The present invention relates to processes and devices for focusing acoustic waves. More particularly, the present is directed to a process and a device for focusing and temporal compression of acoustic energy. The term “acoustic” should be taken in a general sense, without limiting it to the audible frequencies. It may even be applied to radio waves, insofar as they have a mode of propagation which is akin to that of acoustic waves.
The invention is applicable in numerous fields of the art, among which may be mentioned the following.
The invention makes it possible to concentrate acoustic energy into a given location. This location may for example be that of a fixed target which it is sought to locate or destroy. The latter case is that of lithotrity or the destruction of a tumor in the body.
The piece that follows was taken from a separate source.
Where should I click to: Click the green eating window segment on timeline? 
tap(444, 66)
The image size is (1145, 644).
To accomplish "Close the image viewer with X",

It is also that of the destruction of an explosive contraption, such as a mine.
The location (or a set of such locations) can also be situated on a manufacturing line where objects each of which is to receive one or more intense, brief and localized pulses of acoustic energy are presented in succession.
It also allows communication between a station and a receiver placed at the location at which the energy is concentrated, with discretion ensured by the selective character of the energy concentration; several receivers may be provided, at the cost of an energy distribution.
Processes are already known for examining a medium so as to pinpoint therein reflecting targets and/or for destroying the targets, using the temporal reversal of the signals received by the piezoelectric transducers of an array, before reemission (document EP-A-0 383 650).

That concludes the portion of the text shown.